**Work task**: Copy the items verbatim, from the line containing "This screenshot has height=1295, width=2539." through the end of the items.

Records from a data source
══════════════════════════════

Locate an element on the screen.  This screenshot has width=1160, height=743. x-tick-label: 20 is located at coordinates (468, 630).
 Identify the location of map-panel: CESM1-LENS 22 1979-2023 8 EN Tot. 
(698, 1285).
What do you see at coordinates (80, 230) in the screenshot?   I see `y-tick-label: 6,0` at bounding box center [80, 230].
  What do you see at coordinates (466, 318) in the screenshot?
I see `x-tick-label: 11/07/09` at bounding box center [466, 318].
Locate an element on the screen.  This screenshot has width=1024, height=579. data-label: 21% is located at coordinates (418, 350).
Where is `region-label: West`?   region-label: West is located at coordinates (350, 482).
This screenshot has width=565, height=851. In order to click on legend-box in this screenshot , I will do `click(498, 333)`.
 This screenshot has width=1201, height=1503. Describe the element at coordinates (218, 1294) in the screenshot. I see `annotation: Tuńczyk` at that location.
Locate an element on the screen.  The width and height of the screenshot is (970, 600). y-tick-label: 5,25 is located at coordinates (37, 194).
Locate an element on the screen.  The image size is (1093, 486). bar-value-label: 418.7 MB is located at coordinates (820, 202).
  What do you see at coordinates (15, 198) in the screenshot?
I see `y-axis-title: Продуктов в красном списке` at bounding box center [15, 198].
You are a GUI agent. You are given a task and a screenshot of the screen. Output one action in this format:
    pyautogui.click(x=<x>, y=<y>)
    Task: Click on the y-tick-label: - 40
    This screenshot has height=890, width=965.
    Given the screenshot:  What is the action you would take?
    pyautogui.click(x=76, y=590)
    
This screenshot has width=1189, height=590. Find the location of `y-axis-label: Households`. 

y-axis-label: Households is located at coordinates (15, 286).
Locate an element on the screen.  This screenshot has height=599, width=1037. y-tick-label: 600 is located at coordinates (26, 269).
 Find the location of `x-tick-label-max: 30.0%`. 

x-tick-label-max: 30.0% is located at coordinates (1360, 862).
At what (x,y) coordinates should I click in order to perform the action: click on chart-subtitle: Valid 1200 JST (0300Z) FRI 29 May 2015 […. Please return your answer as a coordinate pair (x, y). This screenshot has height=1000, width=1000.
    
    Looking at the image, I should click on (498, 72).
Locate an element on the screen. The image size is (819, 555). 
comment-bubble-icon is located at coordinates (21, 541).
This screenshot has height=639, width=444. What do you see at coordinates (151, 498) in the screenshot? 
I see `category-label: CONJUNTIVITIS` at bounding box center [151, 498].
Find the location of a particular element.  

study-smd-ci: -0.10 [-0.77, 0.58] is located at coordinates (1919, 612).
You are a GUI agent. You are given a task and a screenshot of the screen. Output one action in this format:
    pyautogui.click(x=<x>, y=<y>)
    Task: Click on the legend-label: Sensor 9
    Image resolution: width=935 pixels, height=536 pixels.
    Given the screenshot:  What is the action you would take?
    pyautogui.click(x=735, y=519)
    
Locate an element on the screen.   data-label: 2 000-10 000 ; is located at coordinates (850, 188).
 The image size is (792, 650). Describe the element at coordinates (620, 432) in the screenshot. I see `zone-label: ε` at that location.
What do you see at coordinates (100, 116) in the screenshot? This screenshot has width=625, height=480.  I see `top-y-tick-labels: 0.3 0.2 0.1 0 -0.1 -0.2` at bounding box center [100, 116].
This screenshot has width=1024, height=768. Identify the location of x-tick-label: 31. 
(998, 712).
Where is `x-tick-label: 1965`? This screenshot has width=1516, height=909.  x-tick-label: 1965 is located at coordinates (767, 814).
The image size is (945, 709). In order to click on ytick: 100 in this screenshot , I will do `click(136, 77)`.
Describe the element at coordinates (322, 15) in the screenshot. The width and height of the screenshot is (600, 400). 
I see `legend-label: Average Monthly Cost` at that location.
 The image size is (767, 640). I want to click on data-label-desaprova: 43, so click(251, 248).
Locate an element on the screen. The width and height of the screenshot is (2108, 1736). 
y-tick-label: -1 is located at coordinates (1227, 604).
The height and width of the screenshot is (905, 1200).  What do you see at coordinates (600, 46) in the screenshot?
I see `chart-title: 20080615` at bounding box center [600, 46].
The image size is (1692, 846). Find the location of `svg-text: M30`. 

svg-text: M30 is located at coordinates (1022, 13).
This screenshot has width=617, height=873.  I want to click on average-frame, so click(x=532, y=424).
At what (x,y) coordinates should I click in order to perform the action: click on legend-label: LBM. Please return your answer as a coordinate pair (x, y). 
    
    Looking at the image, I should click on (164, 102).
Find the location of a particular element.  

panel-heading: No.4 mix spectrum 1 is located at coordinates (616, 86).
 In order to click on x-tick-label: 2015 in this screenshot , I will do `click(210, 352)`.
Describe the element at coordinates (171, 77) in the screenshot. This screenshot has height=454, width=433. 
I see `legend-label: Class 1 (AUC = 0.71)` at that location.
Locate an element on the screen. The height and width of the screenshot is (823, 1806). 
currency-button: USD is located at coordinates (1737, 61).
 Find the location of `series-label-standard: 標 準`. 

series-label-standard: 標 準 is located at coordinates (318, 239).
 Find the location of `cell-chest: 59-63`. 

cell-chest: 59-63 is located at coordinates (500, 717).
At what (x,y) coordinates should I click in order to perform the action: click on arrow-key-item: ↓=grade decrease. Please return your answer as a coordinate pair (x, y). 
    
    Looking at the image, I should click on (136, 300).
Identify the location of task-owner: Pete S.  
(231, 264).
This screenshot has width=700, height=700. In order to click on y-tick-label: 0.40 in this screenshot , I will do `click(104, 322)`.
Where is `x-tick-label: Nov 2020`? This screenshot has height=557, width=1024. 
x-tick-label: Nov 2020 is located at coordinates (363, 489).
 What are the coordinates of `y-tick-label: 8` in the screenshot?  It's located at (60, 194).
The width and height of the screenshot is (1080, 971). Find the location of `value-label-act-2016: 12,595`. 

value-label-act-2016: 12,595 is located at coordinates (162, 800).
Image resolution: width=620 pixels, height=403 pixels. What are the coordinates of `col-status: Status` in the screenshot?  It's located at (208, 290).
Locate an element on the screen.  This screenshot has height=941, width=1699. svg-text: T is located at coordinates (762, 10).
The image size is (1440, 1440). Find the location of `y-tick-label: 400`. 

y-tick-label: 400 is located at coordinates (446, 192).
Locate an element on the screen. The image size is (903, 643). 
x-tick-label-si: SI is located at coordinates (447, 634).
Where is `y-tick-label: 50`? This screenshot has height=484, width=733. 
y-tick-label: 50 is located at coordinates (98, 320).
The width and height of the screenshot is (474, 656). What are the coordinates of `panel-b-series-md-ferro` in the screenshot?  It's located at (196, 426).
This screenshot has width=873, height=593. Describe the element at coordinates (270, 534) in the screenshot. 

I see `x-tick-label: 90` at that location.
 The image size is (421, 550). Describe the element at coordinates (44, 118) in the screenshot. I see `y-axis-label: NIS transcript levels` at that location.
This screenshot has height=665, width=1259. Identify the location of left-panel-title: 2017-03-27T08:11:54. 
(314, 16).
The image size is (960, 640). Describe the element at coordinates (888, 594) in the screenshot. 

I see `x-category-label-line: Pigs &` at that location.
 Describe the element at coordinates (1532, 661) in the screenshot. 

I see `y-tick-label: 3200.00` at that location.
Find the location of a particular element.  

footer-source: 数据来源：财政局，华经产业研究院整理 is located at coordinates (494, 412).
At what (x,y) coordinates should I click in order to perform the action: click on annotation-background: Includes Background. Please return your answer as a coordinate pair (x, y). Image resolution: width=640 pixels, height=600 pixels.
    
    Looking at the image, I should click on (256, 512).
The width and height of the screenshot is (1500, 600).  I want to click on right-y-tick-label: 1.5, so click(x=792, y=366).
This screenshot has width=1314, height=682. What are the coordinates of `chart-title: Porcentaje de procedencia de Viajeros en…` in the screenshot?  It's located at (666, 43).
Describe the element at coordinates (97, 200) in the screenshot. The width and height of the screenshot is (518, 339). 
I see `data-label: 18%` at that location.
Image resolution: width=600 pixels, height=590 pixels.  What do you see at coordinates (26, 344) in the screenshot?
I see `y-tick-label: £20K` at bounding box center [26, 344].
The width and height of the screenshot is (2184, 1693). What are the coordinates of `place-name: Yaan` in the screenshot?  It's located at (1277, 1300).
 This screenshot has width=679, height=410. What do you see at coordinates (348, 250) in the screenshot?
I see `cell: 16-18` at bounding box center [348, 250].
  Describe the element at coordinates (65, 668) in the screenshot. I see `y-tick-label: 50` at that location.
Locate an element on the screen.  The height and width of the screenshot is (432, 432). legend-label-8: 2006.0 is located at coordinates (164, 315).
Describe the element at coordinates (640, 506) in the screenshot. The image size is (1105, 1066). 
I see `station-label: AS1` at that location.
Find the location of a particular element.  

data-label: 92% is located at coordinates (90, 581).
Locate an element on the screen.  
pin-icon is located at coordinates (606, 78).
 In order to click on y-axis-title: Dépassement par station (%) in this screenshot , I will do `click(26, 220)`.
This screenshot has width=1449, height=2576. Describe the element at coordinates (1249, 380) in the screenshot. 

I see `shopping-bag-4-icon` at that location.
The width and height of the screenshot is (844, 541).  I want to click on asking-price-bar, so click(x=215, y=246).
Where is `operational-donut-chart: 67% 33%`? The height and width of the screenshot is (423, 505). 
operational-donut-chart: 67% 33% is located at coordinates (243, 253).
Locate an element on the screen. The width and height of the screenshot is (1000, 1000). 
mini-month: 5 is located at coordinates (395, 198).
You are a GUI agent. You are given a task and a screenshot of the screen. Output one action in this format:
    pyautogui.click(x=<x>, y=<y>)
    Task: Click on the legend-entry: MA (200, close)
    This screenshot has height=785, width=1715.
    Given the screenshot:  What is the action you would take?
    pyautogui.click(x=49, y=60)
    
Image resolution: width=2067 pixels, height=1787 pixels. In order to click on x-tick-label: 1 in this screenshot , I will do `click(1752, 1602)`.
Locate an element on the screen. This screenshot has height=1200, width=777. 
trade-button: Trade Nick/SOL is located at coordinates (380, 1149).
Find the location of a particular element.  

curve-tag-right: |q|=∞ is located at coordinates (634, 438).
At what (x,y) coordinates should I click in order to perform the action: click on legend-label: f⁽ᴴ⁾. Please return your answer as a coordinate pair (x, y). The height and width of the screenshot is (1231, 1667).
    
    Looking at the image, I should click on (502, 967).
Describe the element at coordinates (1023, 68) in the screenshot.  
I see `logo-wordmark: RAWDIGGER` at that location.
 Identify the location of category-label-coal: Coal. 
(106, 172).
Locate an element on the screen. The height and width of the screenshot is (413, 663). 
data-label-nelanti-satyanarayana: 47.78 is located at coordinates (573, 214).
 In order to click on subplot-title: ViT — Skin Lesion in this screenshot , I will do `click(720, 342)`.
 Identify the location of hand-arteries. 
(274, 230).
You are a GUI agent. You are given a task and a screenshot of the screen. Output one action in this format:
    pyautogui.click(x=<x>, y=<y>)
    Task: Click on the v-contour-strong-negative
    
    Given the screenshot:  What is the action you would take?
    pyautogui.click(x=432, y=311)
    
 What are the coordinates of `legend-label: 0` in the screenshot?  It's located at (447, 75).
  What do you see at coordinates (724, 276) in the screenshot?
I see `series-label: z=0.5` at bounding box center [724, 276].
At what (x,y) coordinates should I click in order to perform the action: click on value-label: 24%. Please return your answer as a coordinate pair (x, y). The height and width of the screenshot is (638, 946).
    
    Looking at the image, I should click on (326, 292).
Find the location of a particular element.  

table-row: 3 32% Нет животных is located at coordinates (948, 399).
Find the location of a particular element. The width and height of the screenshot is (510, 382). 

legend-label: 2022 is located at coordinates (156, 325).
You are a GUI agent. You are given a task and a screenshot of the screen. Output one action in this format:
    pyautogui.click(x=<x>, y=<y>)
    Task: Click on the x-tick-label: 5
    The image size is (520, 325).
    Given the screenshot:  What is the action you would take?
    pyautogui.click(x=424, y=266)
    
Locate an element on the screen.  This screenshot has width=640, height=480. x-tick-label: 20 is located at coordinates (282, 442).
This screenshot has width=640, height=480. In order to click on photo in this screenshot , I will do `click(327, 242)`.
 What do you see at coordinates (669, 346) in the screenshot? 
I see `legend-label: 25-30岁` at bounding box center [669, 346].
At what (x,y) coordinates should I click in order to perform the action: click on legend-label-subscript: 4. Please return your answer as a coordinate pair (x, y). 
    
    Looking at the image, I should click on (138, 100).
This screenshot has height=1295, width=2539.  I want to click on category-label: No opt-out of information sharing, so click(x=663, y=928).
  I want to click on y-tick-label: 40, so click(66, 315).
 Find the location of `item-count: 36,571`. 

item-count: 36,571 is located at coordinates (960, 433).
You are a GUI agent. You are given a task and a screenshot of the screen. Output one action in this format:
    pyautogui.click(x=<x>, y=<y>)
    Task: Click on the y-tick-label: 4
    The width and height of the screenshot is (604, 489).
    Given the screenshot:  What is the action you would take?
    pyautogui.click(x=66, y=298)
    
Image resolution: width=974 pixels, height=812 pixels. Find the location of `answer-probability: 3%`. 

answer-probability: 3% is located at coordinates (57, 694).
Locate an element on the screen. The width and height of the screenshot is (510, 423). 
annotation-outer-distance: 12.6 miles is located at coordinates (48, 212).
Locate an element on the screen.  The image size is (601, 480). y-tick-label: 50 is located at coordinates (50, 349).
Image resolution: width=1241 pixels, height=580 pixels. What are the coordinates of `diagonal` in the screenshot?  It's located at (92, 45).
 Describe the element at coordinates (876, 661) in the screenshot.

══════════════════════════════

**Your solution**:
This screenshot has height=1295, width=2539.  I want to click on category-label: No opt-out of information sharing, so click(x=663, y=928).
  I want to click on y-tick-label: 40, so click(66, 315).
 Find the location of `item-count: 36,571`. 

item-count: 36,571 is located at coordinates (960, 433).
You are a GUI agent. You are given a task and a screenshot of the screen. Output one action in this format:
    pyautogui.click(x=<x>, y=<y>)
    Task: Click on the y-tick-label: 4
    The width and height of the screenshot is (604, 489).
    Given the screenshot:  What is the action you would take?
    pyautogui.click(x=66, y=298)
    
Image resolution: width=974 pixels, height=812 pixels. Find the location of `answer-probability: 3%`. 

answer-probability: 3% is located at coordinates (57, 694).
Locate an element on the screen. The width and height of the screenshot is (510, 423). 
annotation-outer-distance: 12.6 miles is located at coordinates (48, 212).
Locate an element on the screen.  The image size is (601, 480). y-tick-label: 50 is located at coordinates (50, 349).
Image resolution: width=1241 pixels, height=580 pixels. What are the coordinates of `diagonal` in the screenshot?  It's located at (92, 45).
 Describe the element at coordinates (876, 661) in the screenshot.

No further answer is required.